草のなか初茄子まずは三ツなる 靖

 

 

春先に植えた茄子苗が、草叢となっている庭の片隅で花を咲かせ、やっと実を付けた喜びを詠った句。

茄子やキュウリは1年中売られているが、家庭で育てれば花を見て、実を収穫する喜びがある。

総じて野菜類の花は可憐で美しい。

 

明日13日は「お盆」の入りで、仏教の「盂蘭盆会(うらぼんえ)」という、旧暦7月13~16日に行われる先祖供養の行事。

全国的には月遅れの8月13日から16日におこなわれるが、我が家の菩提寺を含めた水戸のお寺さんは(東京などの都市部でも)7月13日から16日だ。

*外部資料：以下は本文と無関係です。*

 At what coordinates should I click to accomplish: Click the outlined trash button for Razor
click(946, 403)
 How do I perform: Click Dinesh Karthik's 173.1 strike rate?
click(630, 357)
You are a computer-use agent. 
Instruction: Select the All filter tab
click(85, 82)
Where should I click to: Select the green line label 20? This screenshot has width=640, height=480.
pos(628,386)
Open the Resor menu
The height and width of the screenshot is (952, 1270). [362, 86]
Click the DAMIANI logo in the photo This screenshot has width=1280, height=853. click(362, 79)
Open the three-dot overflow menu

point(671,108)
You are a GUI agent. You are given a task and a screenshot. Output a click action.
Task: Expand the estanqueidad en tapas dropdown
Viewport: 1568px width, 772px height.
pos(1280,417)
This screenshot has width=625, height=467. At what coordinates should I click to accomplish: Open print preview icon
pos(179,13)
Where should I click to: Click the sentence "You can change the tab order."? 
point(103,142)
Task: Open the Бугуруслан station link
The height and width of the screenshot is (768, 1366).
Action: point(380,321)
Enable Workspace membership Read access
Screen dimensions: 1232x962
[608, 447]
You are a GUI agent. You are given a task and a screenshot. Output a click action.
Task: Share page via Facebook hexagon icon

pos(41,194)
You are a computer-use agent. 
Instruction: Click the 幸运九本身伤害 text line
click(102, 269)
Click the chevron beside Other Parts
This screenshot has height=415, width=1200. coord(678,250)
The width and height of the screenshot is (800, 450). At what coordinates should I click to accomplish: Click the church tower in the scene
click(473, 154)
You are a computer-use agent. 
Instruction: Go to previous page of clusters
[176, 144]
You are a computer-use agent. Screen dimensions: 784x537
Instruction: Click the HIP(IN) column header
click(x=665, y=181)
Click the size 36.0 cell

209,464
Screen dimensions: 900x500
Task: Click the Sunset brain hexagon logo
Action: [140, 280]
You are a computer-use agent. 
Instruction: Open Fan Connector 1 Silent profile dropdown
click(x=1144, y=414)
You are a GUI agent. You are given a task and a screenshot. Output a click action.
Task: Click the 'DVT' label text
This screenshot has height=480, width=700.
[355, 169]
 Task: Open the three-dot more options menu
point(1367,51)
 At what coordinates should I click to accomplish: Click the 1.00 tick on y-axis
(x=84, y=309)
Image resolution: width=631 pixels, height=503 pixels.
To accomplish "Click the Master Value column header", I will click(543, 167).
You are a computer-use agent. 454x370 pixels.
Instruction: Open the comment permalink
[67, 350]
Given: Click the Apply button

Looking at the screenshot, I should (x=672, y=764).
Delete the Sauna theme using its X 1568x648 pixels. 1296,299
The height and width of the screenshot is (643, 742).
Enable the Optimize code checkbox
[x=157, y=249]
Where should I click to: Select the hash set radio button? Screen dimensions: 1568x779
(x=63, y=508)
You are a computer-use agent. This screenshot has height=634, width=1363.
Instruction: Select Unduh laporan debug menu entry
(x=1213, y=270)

しかし、月遅れの8月のほうが「お盆」としての季節感に相応しい。

 

 

この絵の上部に描かれているのは後藤清一作の「沈思光」(1940・ブロンズ)

福地さんの身辺座右にあった童顔の仏様で、像高は12㎝と小さい。

「沈思光」は仏教に帰依していた後藤清一さんの造語。

著作『隠者の片影』(昭和38年・1963)には

 

『深き救ひを求めて、深き憂い沈みし我れ。

慟哭の底深く徹する摂理の光、我を導き、我れ、今永遠の道を歩む。